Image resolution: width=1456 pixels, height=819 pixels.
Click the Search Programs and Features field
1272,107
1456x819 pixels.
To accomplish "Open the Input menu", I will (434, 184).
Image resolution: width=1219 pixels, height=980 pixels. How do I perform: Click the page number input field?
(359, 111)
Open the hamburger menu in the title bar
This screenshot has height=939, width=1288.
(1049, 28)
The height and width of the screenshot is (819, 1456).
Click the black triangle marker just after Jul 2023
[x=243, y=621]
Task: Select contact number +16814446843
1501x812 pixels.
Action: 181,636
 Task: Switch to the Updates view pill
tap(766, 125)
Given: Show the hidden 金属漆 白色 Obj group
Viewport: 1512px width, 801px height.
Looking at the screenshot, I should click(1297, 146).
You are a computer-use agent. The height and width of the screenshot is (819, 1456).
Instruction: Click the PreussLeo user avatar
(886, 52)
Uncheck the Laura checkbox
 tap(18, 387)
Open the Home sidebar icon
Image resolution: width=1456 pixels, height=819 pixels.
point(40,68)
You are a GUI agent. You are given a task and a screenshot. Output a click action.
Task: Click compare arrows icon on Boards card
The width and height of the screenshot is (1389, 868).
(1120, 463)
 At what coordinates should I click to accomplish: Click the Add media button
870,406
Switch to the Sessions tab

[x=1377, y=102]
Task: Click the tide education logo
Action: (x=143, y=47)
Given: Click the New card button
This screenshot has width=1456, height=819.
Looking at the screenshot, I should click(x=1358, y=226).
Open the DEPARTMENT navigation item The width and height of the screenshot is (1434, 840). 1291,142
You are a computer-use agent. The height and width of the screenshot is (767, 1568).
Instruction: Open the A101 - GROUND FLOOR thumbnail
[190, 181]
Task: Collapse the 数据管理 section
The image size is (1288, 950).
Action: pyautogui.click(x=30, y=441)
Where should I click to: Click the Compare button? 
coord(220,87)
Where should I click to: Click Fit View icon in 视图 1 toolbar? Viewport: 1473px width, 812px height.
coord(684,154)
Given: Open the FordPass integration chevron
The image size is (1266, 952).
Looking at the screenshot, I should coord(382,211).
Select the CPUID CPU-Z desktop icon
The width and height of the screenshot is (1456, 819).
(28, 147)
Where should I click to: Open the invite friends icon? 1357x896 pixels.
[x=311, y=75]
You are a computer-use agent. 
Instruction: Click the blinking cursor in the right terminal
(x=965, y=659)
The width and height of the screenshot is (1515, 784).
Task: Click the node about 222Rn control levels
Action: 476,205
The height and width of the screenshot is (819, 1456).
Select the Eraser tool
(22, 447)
■ ■ ■ ■ ■
• Requirement: Report each line in the entries where the string "menu" occurs.

• Finished task:
To accomplish "Open the Input menu", I will (434, 184).
Open the hamburger menu in the title bar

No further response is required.